In the allocation table, you can see the size of the requested block (11) and the actual size allocated (16). You can also estimate the overall impact of the block overhead by switching to the Usage page:

You can see in this example that current overhead is larger than the actual memory currently in use. Some techniques to avoid block overhead are:

You should consider allocator band numbers, when choosing allocation size, particularly for predictive realloc. This is the algorithm that can provide you with the next highest power or two for a given number m if it is less than 128, or a 128 divider if it is more than 128:

int n;
if (m > 256) {
n = ((m + 127) >> 7) << 7;
} else {
n = m - 1;
n = n | (n >> 1);
n = n | (n >> 2);
n = n | (n >> 4);
n = n + 1;
}

It will generate the following size sequence: 1,2,4,8,16,32,64,128,256,384,512,640, and so on.

You can attempt to optimize data structures to align with values of the allocator blocks (unless they are in an array). For example, if you have a linked list in memory, and a data structure does not fit within 128 bytes, you should consider dividing it into smaller chunks (which may require an additional allocation call), but it will improve both performance (since band allocation is generally faster), and memory usage (since there is no need to worry about fragmentation). You can run the program with the Memory Analysis tool enabled once again (using the same options), and compare the Usage chart to see if you've achieved the desired results. You can observe how memory objects were distributed per block range using Bands page:

Screen showing Bands allocation to show memory usage.

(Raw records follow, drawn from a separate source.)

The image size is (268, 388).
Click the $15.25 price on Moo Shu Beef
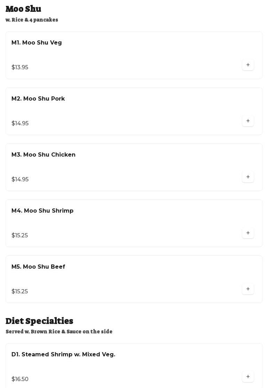click(20, 292)
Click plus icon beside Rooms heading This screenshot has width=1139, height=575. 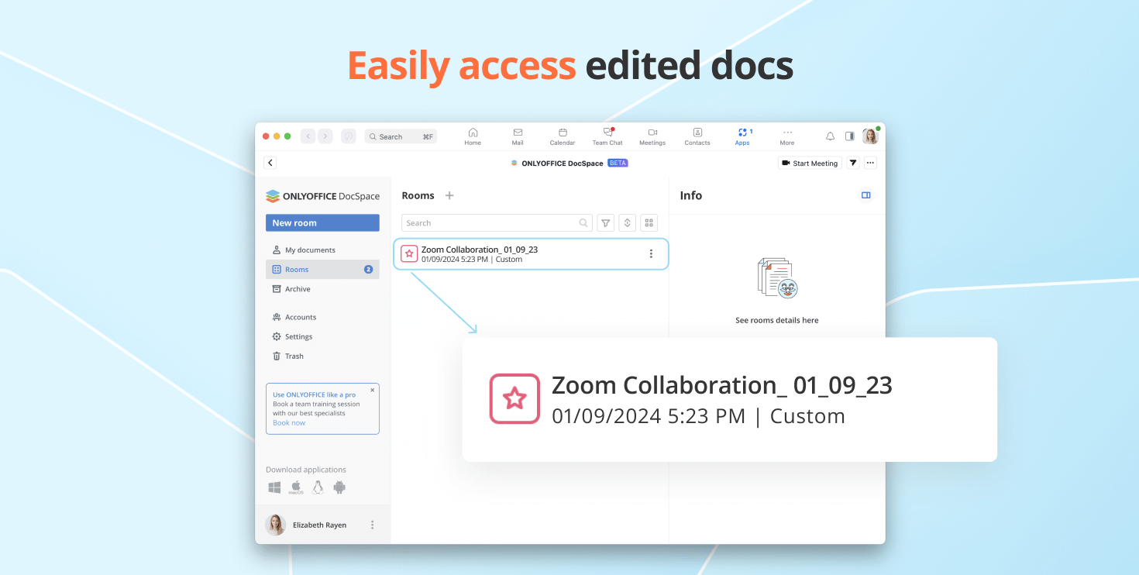tap(449, 196)
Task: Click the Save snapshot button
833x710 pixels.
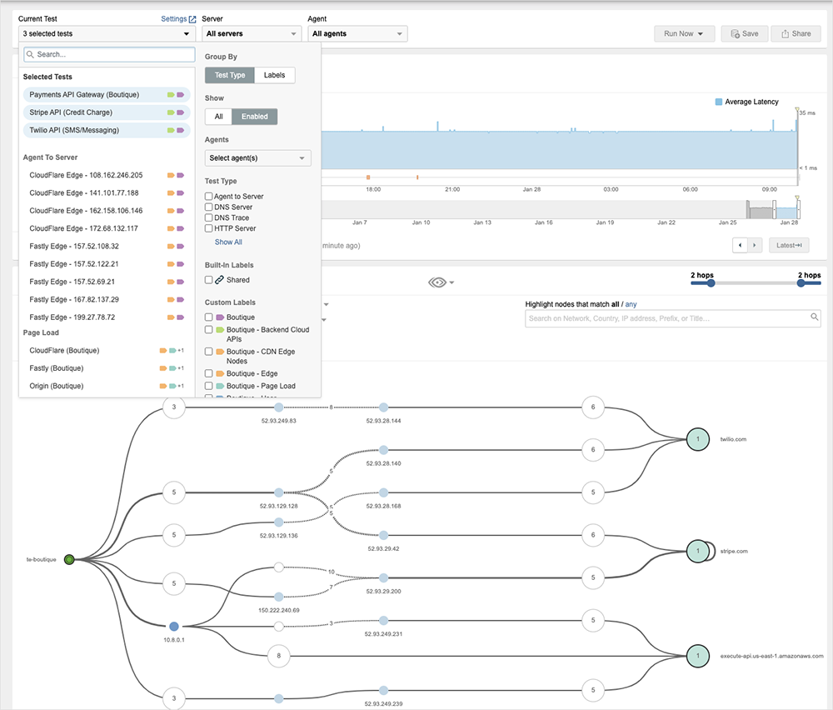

This chart shows, for example, that at the end there were 85 used blocks of 128 bytes in a block list. You also can see the number of free blocks by selecting a time range.

Free blocks overhead

When you free memory using the free function, memory is returned to the process pool, but it does not mean that the process will free it. When the process allocates pages of physical memory, they are almost never returned. However, a page can be deallocated when the ratio of used pages reaches the low water mark. Even in this case, a virtual page can be freed only if it consists entirely of free blocks.